In deze opgave wordt van een natuurlijk getal de NIO-limiet bepaald. Dat gaat als volgt:
Van een natuurlijk getal wordt eerst het NIO-nummer berekend. Dat NIO-nummer krijg je door de cijfers uit het getal op een gewogen wijze bij elkaar op te tellen.
Namelijk: 1 maal het eerste cijfer, 2 maal het tweede cijfer, 3 maal het derde cijfer, etc.
Er geldt bijvoorbeeld dat het NIO-nummer van 2025 gelijk is aan 1 · 2 + 2 · 0 + 3 · 2 + 4 · 5 = 28.
Dit NIO-nummer is opnieuw een natuurlijk getal en je kan hiervan dus opnieuw het NIO-nummer bepalen.

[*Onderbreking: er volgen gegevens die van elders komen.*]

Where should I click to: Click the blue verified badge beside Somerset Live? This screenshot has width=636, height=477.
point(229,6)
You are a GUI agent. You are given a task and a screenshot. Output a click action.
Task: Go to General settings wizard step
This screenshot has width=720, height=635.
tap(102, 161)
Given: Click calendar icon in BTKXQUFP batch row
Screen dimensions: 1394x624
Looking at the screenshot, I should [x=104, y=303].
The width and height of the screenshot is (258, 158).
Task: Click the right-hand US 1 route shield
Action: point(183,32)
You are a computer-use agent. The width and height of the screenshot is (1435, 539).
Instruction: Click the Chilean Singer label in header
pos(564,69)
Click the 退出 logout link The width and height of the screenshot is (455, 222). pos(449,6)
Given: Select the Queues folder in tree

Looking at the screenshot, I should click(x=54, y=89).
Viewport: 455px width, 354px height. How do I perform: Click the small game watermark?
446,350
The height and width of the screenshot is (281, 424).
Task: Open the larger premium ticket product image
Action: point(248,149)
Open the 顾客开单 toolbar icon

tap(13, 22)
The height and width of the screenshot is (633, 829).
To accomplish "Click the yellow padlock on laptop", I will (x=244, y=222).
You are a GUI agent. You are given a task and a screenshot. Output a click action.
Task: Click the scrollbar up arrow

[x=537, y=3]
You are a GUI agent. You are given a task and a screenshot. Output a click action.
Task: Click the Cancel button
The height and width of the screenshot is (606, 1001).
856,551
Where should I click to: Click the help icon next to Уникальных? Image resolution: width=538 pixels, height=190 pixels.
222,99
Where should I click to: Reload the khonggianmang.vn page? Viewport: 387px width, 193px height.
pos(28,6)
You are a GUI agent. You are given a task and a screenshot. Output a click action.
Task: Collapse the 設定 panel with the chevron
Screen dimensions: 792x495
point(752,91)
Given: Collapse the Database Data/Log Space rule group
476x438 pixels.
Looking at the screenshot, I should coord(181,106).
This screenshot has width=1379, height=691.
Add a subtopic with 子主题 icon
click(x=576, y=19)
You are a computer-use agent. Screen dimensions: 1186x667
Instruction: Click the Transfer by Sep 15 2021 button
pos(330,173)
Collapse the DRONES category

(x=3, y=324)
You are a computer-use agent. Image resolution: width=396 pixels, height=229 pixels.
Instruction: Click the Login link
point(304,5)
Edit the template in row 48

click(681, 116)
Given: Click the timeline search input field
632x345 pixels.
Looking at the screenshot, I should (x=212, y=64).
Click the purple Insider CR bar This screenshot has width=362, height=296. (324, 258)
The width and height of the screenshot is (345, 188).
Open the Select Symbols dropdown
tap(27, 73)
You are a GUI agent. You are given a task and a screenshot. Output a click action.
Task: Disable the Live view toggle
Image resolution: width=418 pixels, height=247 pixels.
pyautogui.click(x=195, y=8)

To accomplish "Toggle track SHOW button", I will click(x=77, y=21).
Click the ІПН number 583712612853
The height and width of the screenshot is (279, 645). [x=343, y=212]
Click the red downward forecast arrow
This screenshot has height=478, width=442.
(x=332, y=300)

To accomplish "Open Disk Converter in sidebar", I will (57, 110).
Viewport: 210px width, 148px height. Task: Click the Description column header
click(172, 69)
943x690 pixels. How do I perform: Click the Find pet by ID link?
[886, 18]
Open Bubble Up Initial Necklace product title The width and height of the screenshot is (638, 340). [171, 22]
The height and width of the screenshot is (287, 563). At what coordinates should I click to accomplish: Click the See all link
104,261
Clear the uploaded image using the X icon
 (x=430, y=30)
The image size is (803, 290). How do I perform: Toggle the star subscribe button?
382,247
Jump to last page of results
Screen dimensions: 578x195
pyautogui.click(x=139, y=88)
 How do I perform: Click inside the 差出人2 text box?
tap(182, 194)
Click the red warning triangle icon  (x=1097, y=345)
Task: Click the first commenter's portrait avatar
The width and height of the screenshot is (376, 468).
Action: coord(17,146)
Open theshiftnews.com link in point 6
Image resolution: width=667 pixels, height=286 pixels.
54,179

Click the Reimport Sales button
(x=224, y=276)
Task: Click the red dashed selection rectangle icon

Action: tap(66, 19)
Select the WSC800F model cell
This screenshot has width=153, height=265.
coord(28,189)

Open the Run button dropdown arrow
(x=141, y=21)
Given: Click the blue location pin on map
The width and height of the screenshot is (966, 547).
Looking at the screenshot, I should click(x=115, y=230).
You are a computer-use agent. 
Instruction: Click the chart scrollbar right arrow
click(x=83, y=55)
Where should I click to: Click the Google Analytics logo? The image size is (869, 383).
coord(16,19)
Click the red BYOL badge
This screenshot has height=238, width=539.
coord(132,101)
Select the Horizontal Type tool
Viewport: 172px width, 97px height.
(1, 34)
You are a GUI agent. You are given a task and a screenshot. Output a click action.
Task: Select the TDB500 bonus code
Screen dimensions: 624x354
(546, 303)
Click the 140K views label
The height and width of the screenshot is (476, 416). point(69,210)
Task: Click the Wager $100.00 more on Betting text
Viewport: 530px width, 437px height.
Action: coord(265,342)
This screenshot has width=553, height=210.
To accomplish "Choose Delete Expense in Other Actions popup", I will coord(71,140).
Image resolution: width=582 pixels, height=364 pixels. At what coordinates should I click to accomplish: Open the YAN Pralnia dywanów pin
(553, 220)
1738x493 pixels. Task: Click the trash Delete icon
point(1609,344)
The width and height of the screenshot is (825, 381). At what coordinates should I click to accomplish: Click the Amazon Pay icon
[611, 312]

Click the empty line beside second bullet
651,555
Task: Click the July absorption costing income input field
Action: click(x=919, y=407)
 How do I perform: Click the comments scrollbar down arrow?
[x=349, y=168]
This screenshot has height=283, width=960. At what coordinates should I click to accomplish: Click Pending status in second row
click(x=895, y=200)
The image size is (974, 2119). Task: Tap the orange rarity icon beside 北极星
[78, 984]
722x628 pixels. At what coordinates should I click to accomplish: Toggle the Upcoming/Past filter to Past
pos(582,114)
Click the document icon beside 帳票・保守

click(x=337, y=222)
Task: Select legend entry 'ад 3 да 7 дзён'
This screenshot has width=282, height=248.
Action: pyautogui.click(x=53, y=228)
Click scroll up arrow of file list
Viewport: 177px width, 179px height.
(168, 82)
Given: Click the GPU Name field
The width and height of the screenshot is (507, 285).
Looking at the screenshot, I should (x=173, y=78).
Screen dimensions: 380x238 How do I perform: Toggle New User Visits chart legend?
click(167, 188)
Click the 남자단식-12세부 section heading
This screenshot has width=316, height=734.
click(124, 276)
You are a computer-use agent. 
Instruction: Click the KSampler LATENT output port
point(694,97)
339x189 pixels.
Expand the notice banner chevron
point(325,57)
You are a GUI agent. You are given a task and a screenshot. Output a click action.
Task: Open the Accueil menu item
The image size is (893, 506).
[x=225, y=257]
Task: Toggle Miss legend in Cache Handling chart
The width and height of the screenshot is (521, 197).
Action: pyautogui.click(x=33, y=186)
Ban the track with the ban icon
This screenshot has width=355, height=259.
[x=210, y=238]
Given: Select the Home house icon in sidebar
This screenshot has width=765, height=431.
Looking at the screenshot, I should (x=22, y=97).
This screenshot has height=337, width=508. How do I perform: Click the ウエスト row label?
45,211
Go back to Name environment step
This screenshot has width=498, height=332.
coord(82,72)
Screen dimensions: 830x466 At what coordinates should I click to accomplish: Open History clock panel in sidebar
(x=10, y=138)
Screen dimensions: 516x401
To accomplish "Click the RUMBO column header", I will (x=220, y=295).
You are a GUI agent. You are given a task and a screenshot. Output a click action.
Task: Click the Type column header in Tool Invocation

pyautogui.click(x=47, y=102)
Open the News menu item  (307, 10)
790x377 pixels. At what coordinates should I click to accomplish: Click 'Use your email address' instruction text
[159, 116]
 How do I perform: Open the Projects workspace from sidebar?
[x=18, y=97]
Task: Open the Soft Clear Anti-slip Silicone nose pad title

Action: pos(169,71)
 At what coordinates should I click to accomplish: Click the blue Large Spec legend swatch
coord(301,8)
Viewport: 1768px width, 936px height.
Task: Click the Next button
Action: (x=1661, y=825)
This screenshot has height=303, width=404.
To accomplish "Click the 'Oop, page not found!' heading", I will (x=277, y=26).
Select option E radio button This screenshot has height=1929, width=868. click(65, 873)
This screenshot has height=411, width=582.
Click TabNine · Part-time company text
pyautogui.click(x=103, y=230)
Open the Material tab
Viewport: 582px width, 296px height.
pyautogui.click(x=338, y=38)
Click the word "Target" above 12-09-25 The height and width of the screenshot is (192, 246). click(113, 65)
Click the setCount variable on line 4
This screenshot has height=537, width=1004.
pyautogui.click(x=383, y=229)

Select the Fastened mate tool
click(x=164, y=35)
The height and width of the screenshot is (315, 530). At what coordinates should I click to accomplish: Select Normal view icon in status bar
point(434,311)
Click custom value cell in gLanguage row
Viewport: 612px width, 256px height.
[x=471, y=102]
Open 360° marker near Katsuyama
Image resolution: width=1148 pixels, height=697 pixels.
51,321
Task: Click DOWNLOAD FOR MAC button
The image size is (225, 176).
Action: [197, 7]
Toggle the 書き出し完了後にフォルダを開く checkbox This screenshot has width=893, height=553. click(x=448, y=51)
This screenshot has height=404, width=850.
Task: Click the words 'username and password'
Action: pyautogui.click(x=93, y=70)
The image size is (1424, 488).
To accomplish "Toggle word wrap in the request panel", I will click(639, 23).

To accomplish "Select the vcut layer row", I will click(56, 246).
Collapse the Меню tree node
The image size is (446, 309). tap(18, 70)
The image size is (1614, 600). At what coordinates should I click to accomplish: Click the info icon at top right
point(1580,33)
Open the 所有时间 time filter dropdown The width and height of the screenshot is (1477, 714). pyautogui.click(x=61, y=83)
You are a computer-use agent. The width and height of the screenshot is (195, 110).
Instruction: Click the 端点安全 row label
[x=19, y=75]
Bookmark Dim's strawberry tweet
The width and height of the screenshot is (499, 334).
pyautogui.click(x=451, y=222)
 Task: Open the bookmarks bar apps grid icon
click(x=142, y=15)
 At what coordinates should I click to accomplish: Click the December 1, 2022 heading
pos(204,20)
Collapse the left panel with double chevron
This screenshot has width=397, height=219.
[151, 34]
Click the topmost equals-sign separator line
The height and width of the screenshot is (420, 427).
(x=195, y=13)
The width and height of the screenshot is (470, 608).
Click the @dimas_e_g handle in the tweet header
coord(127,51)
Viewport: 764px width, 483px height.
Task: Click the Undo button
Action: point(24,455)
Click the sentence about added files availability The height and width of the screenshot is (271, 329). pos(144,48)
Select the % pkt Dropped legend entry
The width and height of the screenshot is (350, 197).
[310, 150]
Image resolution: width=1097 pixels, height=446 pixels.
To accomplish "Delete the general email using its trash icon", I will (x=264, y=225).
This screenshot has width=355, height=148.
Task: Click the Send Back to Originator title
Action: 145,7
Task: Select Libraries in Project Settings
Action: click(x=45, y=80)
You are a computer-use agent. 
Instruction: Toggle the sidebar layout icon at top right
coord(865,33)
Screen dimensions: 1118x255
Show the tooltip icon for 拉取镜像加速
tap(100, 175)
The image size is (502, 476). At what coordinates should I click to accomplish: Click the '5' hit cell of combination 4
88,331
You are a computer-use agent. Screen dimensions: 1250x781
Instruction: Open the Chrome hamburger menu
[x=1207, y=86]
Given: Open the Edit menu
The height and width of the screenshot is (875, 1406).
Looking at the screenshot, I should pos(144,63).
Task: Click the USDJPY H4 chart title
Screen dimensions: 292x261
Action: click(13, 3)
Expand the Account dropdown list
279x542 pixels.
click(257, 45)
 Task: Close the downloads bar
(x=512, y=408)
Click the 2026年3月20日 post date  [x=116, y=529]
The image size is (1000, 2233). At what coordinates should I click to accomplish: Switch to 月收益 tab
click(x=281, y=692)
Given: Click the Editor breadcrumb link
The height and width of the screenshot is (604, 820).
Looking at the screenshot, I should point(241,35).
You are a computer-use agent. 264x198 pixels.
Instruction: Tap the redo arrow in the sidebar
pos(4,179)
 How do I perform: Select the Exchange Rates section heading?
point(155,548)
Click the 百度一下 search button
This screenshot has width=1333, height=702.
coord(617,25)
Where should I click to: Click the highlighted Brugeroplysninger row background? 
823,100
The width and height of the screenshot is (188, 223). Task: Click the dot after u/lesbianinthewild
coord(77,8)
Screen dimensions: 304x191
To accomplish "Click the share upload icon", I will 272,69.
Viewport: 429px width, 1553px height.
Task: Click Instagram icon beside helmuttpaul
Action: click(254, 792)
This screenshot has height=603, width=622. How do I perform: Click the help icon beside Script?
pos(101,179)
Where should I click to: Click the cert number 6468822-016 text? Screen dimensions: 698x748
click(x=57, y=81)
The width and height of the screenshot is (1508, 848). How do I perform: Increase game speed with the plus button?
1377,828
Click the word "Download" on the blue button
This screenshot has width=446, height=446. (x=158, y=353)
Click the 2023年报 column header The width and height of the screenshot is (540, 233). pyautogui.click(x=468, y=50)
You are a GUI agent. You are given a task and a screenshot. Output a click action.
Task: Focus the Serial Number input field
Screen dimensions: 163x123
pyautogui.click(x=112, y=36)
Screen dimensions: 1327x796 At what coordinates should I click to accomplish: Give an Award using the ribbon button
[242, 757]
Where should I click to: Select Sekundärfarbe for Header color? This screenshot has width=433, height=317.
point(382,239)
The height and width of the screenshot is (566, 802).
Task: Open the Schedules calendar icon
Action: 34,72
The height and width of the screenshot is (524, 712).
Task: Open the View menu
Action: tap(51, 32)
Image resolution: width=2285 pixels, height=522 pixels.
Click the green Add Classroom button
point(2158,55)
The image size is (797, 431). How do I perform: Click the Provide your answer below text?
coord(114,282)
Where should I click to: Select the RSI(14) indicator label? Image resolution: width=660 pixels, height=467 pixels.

Dit kun je herhalen tot je steeds hetzelfde getal krijgt. Dat getal noemt men de NIO-limiet van het startgetal.
Zo geldt bijvoorbeeld:
Het NIO-nummer van 11 is 1 · 1 + 2 · 1 = 3.
Als je nu telkens opnieuw het NIO-nummer gaat bepalen dan blijf dit 3.
Er geldt dus dat 3 de NIO-limiet van 2025 is.
Schrijf een functie nio_nummer(getal) dat van een willekeurig natuurlijk getal het NIO-nummer retourneert.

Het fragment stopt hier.